Nick, From https://www.exam-labs.com/blog/configuring-lacp-between-cisco-ios-and-junipe... Understanding LACP Failures and Common Pitfalls Link aggregation, although a robust feature, is susceptible to various issues. To resolve these problems effectively, network administrators must first understand the potential causes of LACP failures. Here are some of the most common causes for LACP issues: 1. Mismatched Configurations: Often, the primary reason for LACP failure is a misalignment in configurations between the two devices. This might include differences in LACP modes (active vs. passive), inconsistent port-channel settings, or mismatched VLANs. Proper alignment of settings across both devices is crucial to the successful negotiation of LACP. -mel On Sep 26, 2025, at 7:10 AM, Nick Hilliard <nick@foobar.org> wrote: Mel Beckman via NANOG wrote on 26/09/2025 06:33: Instead you configure one of the available hash-based distribution functions the two endpoints have in common. [...] In my own experience, packet loss on Cisco-Juniper LACP links has arisen from inconsistent or incompatible configurations. this analysis is straight down wrong. The hashing algos on each side of a LAG bundle are entirely independent of each other and there is no problem whatever with using different hashing algos on each side. Nick

Nick Hilliard

2:57 p.m.

Mel Beckman wrote on 26/09/2025 15:32:

...

From https://www.exam-labs.com/blog/configuring-lacp-between-cisco-ios-and-junipe...

*Understanding LACP Failures and Common Pitfalls*

Link aggregation, although a robust feature, is susceptible to various issues. To resolve these problems effectively, network administrators must first understand the potential causes of LACP failures. Here are some of the most common causes for LACP issues:

1. *Mismatched Configurations:** *Often, the primary reason for LACP failure is a misalignment in configurations between the two devices. This might include differences in LACP modes (active vs. passive), inconsistent port-channel settings, or mismatched VLANs. Proper alignment of settings across both devices is crucial to the successful negotiation of LACP.

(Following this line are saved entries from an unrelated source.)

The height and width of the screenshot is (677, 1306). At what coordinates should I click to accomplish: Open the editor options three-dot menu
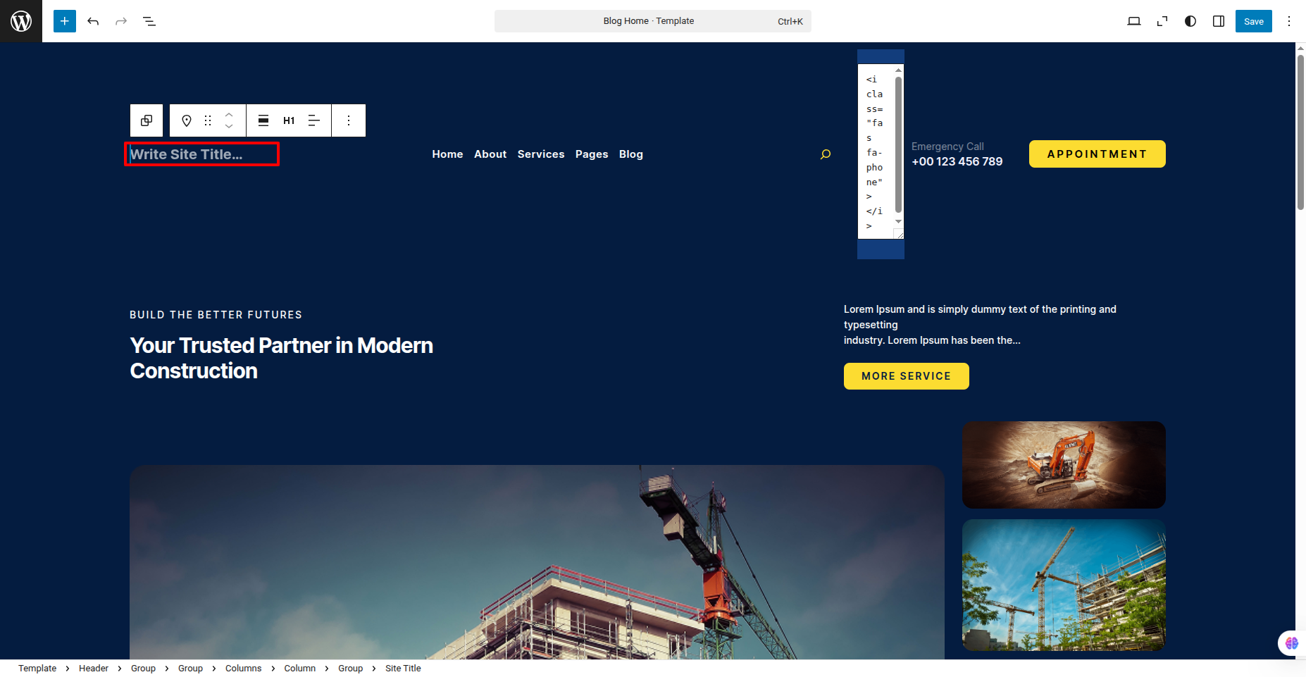click(x=1289, y=21)
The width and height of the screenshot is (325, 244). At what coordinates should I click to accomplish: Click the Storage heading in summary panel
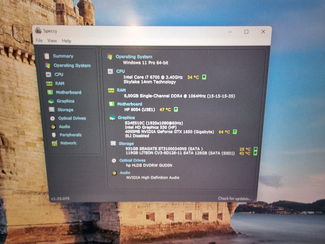point(126,144)
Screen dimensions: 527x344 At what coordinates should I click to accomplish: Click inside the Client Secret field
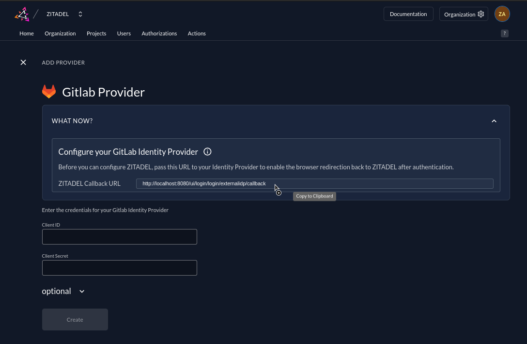point(119,268)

Not sure what this has to do with your previous email, where you were specifically referring to hashing algos needing to be the same or "compatible" on each side of the link:

...

Instead you configure one of the available hash-based distribution functions the two endpoints have in common.

...

I’ve found that sometimes with LAGs between different equipment vendors one or more of these algorithms aren’t compatible, resulting in packets out of order or even dropped.

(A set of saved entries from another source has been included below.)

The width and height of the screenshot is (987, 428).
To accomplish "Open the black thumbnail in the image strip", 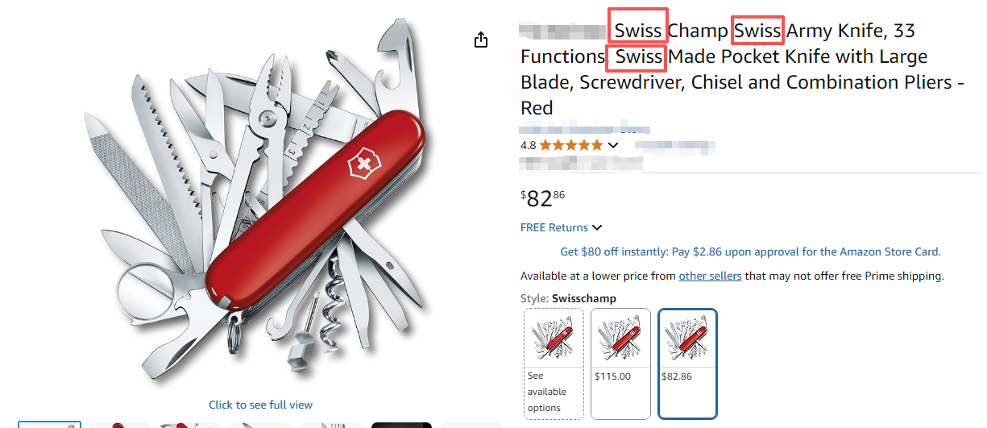I will pyautogui.click(x=401, y=424).
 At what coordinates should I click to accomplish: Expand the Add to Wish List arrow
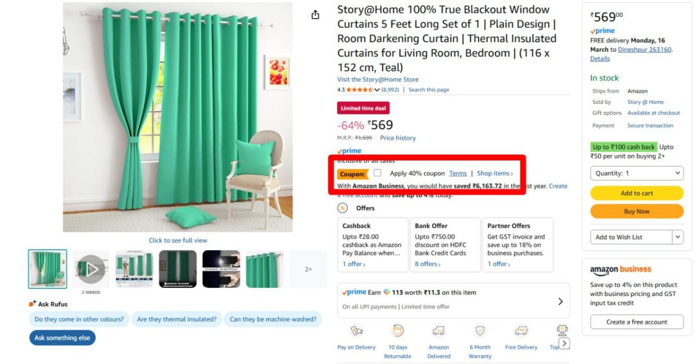click(x=677, y=237)
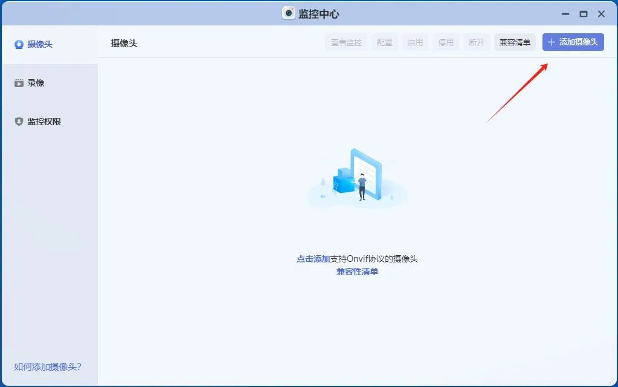The width and height of the screenshot is (618, 387).
Task: Select the 摄像头 camera icon in sidebar
Action: tap(19, 44)
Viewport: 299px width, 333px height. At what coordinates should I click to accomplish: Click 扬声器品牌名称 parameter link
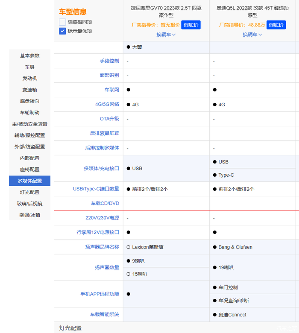(x=102, y=247)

There's no such thing as the packet hashing algorithms needing to be "compatible" on each side of a LAG bundle. You can use whatever hashing algo you want on either side and it doesn't make the slightest difference at the other end. There's no concept of hashing algo compatibility, and hashing doesn't come into play with LACP or any other sort of negotiation. With the link above, you're confusing LACP negotiation issues with packet loss. If you have an LACP negotiation failure, typically the LAG interface won't come up to start with on a juniper / cisco device. Sometimes - rarely - you can have failure modes where an individual bearer circuit won't be used correctly, which would cause 1/N*100% packet loss, i.e. 50% if N=2. Also, as this is an IXP link, it probably means that it's a single untagged VLAN, i.e. no mismatched vlans. Although if there is a mismatched vlan, then that vlan will experience 100% packet loss. Nick

Brian Turnbow

3:07 p.m.

Hi Andy, Andy Cole via NANOG wrote on 26/09/2025 04:21:

...

No configuration changes to routing policy at all. After a few days we started to get customer complaints for certain sites/domains being unreachable. I worked around the issue by not announcing the customer blocks to the route servers and changed the return path to traverse transit. This solved the issue, but I'm perplexed as to what could've caused the issue, and where to look to resolve it. If you guys could provide feedback and point me in the right direction I'd appreciate it. TIA.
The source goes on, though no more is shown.